Dataset entries
● ● ● ●
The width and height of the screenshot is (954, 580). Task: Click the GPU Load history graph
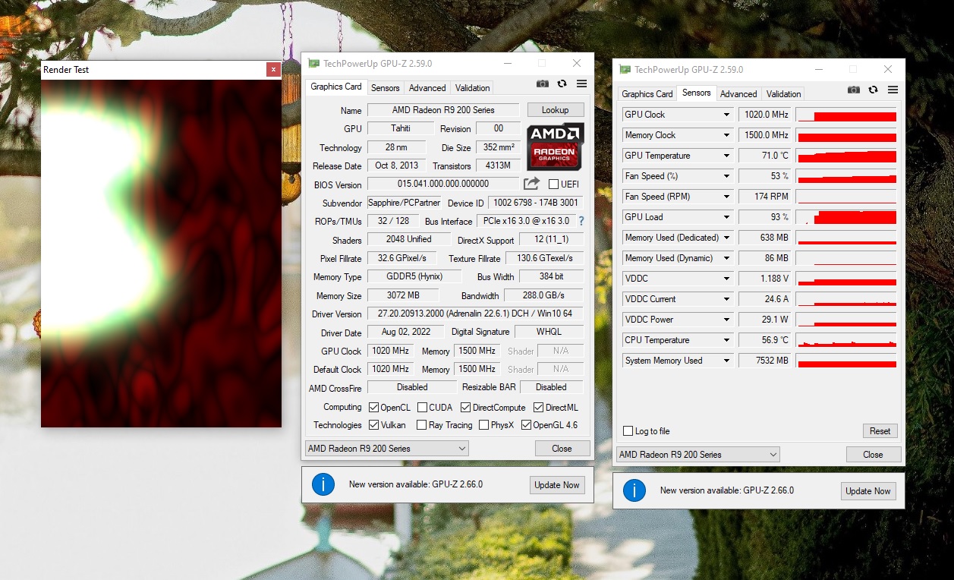[x=846, y=217]
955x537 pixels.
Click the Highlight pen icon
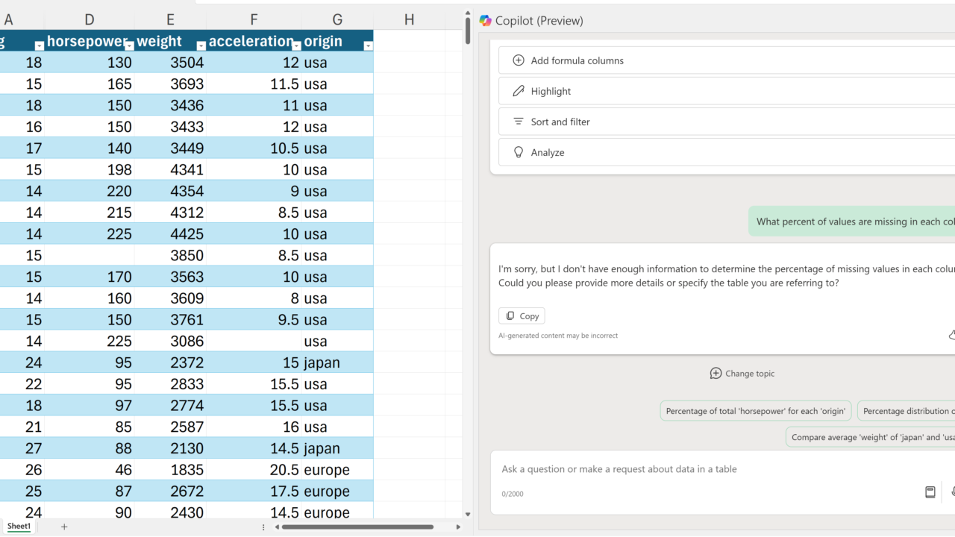519,91
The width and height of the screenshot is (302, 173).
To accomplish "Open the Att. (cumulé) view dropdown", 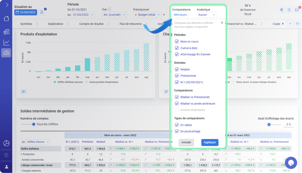I will (114, 15).

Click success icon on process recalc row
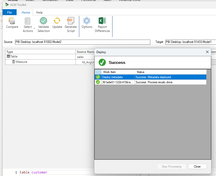coord(98,82)
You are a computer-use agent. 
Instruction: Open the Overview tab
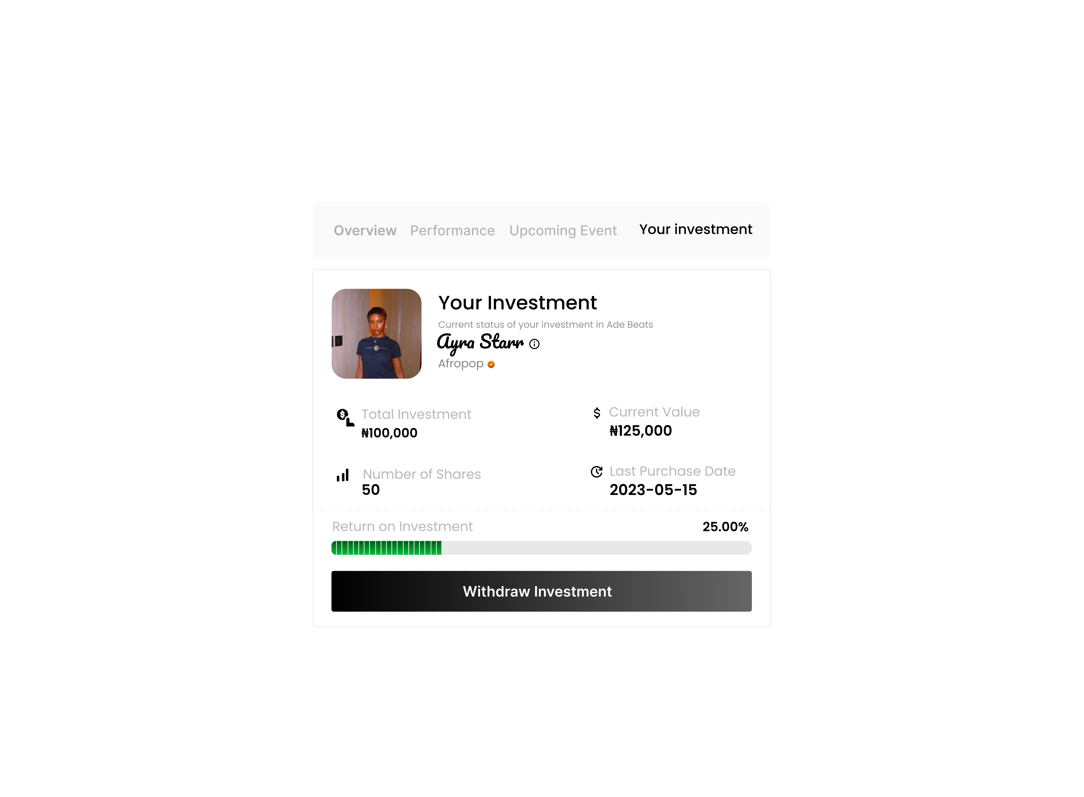pyautogui.click(x=365, y=231)
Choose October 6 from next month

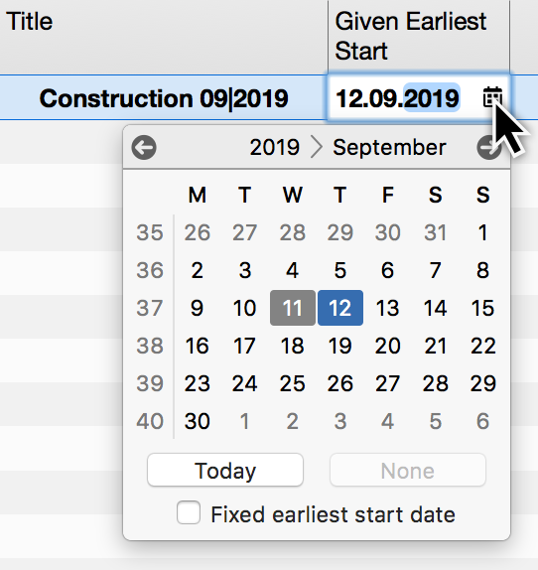[x=482, y=421]
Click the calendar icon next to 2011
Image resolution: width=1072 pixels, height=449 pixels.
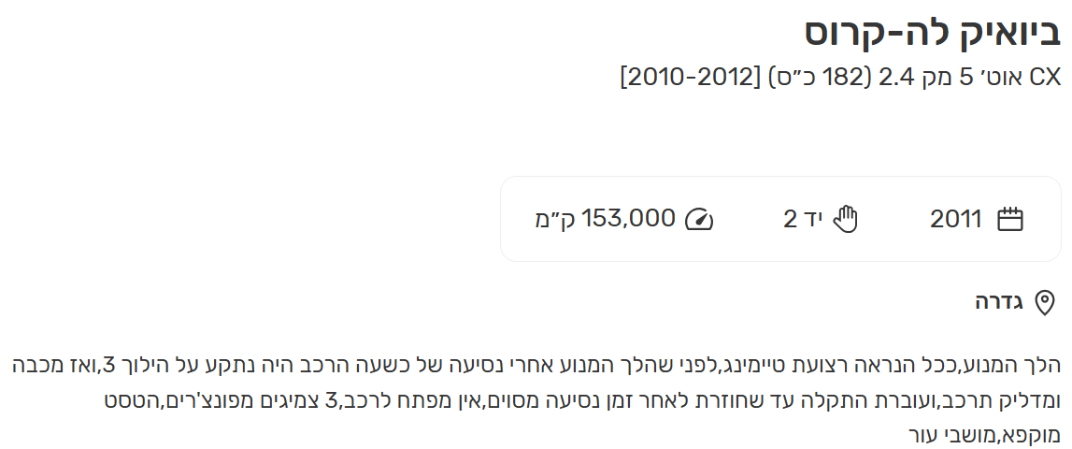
● ● ● ●
YOUR GOAL: Go to the line that contains "Choose October 6 from next month" and copy it and every line after it through the end of the entries, exactly, without the pictures.

RESULT BELOW:
Choose October 6 from next month

[x=482, y=421]
Click the calendar icon next to 2011
Image resolution: width=1072 pixels, height=449 pixels.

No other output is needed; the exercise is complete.